§ Excerpted passage:
---+---
The Simpsons s32e20 Episode Script

Mother and Child Reunion

Good to see you.
If you're here to use the bathroom, try the Burger King next door.
Actually, we'd like to buy something.
I offer many things.
Astounding tricks, confounding illusions.
I also fix iPhones.
You've heard of Steve Jobs? This is my kid, "No Jobs.
" - Dad! - He's been angry since I made his mother disappear with my cold attitude and the philandering.
Achtung, Gramps.
I want to buy a magic set for my sister's birthday 'cause that's the kind of lame-o thing she'd like.
Magic is not "lame-o.
" Let me show you a trick that made Angela Merkel say, "You are the worst Uber driver ever.
" (GIGGLES) This underwear was once worn by Babar, King of the Elephants.
Elephant underwear is tighty-whities on Homer.
Why, you little! (GRUNTS) What the? The more I pull, the tighter it gets.
The only solution? Pull more.
(GRUNTING) (GASPING) Nyeah, nyeah, nyeah-nyeah-nyeah! Will you two ever stop? Ever? Ah! Is it the future you seek? Well, then, move through this beaded curtain and past the Keurig coffee maker I bought but never use.
---+---
§ Records:
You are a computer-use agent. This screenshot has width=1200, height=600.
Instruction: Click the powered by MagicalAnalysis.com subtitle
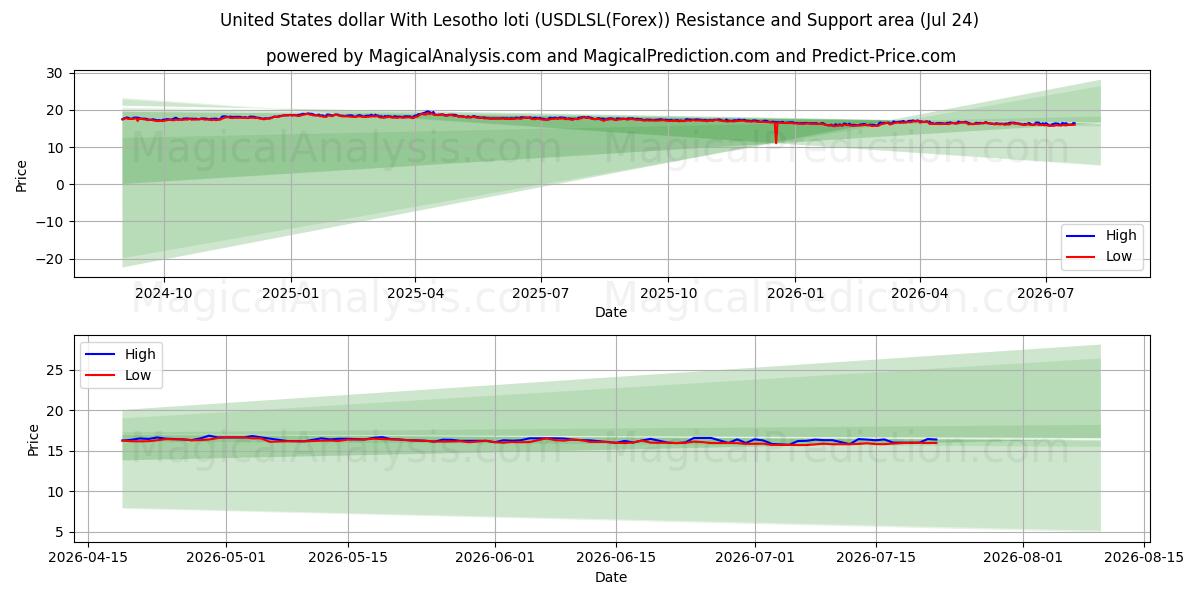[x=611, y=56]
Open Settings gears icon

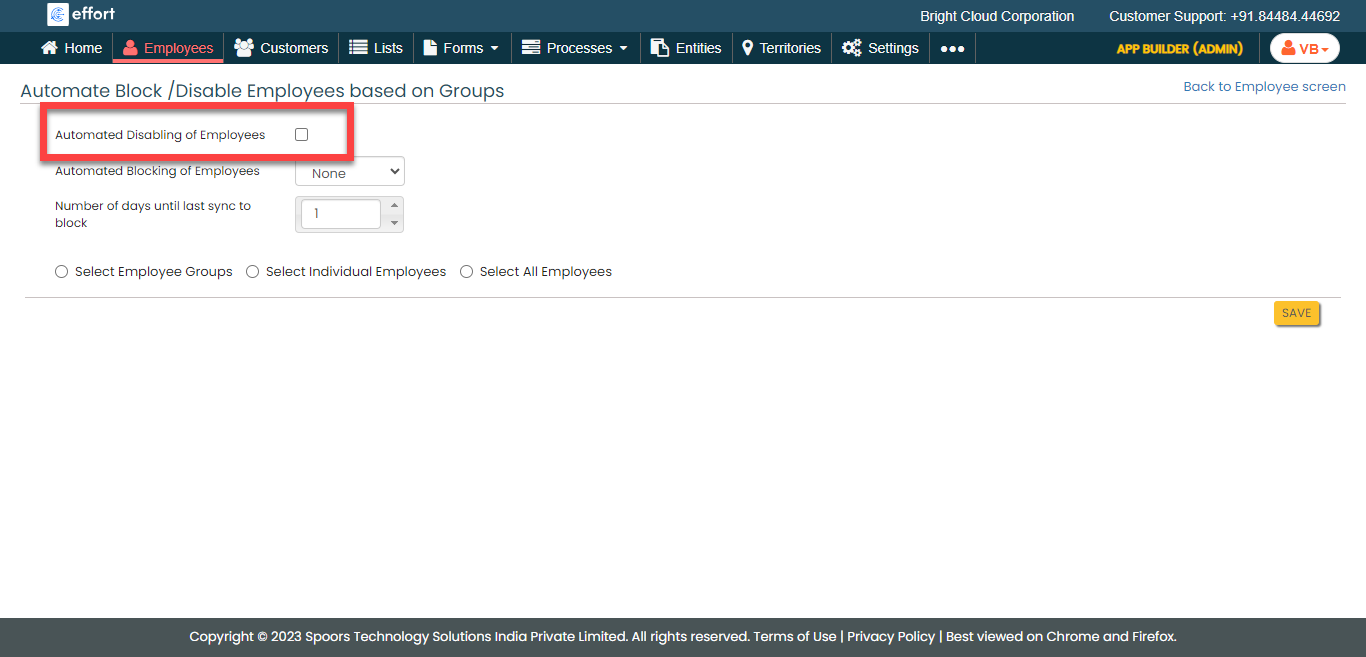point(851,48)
---+---
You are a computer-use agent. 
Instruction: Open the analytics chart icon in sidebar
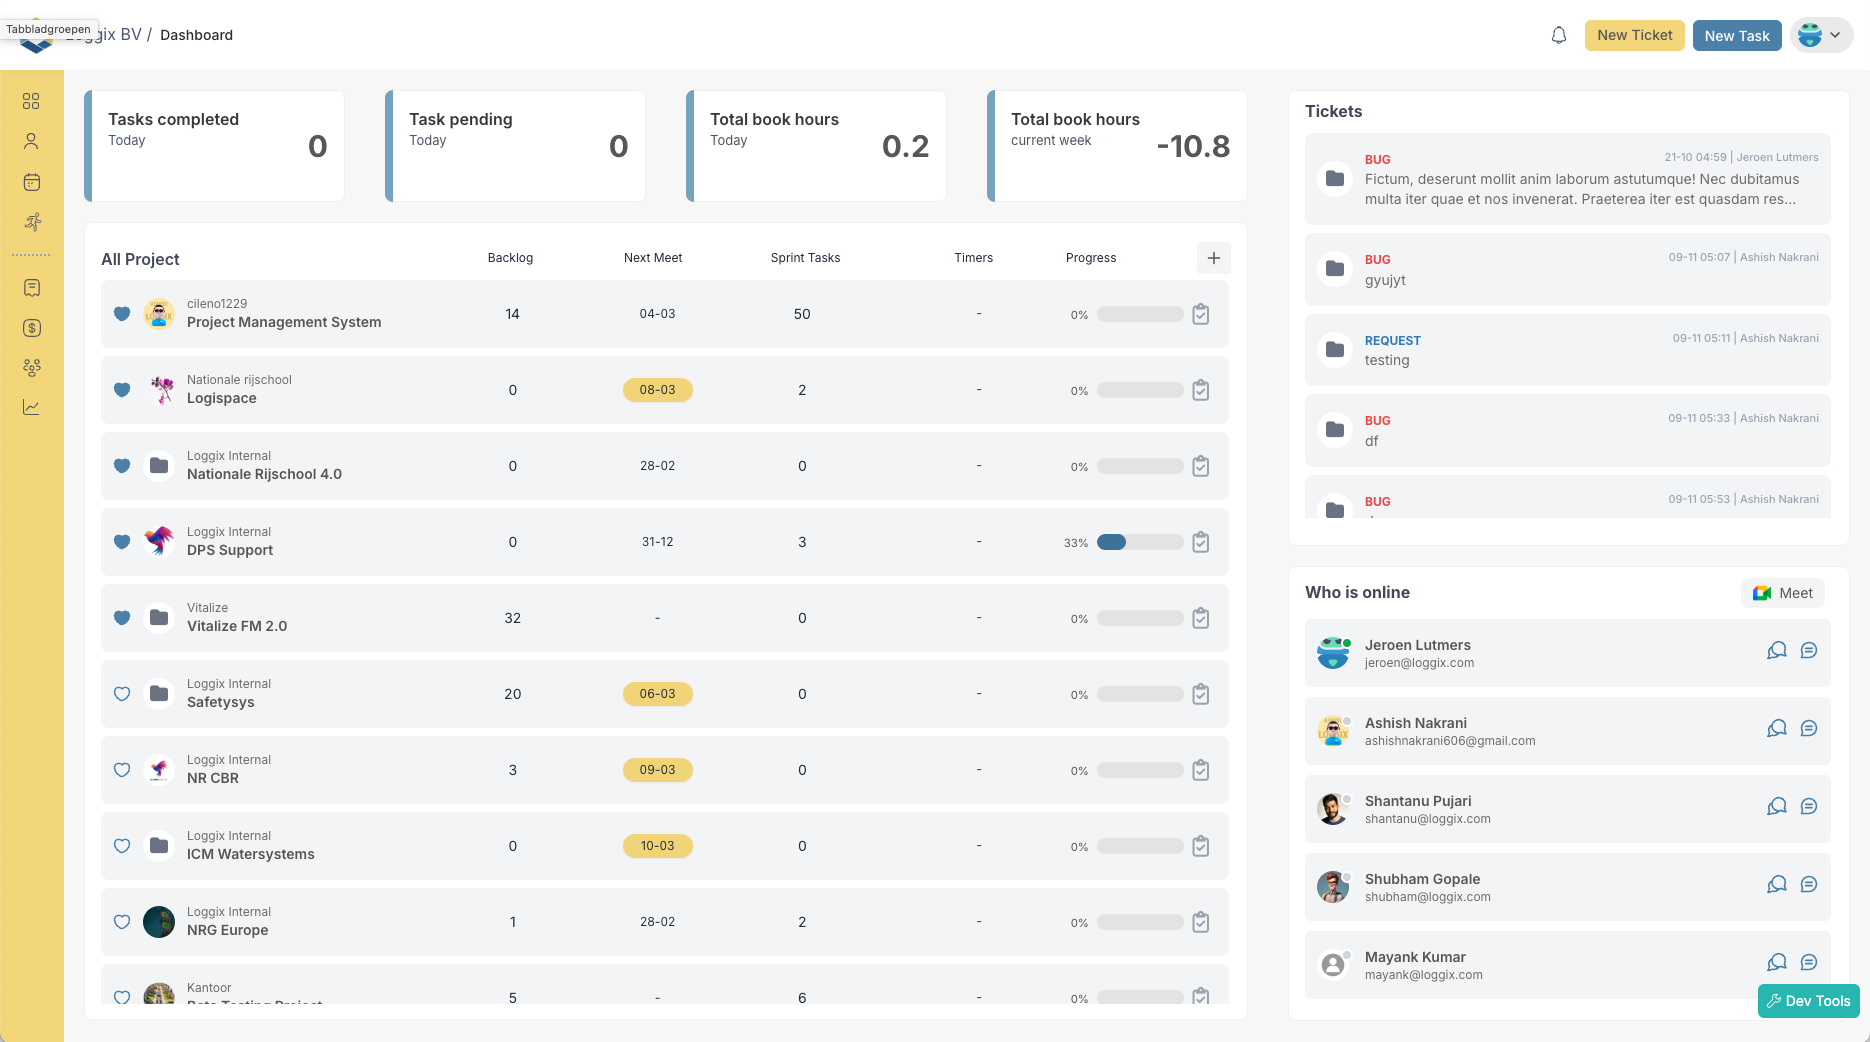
---+---
§ Task instructions:
a – In the Simpsons script, besides tricks and illusions, what does the shop owner say he fixes?
b – Carry on the Simpsons script from its final line.
The material above is separate from the Simpsons script.

§ Answers to the exercise:
a – iPhones.

b –
(MYSTICAL THEREMIN MUSIC PLAYS) (MUSIC STOPS) Let us see what the tarot cards have to say.
Tarot cards don't work.
Don't they, Madam President? - - (GASPS) Now let us see what happens to Homer and Bart.
How does he know our names? They are on your Starbucks coffee cups.
- Whoa.
- Whoa.
- - PROPRIETOR: Good news, Homer.
In the future, - you stop drinking.
- Oh - - PROPRIETOR: And the boy becomes a fine person.
What? No! Reversum predictum! It's licorice.
Have some.
Mmm Now I turn more cards and Oh, dear.
This is rough.
Very bad.
What? What? There will be years of trouble between Marge and Lisa.
The trouble begins when you decide where you will go to college.
What? Why are you saying that? What's wrong? Do I get wait-listed? Gap year? (GASPS) Cornell?! Let's just say things have changed when you are 17.
Rise and shine! Ugh, Mom, please.
I was asleep.
Today's the day you're gonna find out what colleges you get into.
Who cares? They all lost their glitter when Netflix bought Yale.
Well, you will be the first Simpson to ever finish college now that Bart's given up.
Why should I go to college? I've become a master of Fruit Ninja.
(BART GRUNTING) - MAN: Salad complete.
- (BELL RINGS) Booyah.
(HUMMING) There she is.
Our family's last and only remaining hope.
Putting on a little pressure there, Grampa? It's just that you're the only worthwhile Simpson since ever.
I'm counting on you to find the cure for everything that's gonna kill me.
- No pressure.
- (SIGHS) Wait a minute.
This is on the wrong eye.
Ooh, much better.
(TIRES SCREECH) Lisa, I have a question.
Please, don't mention the word "college.
" College? No way.
This is a surprise promposal.
Guess who I hired to ask you on my behalf.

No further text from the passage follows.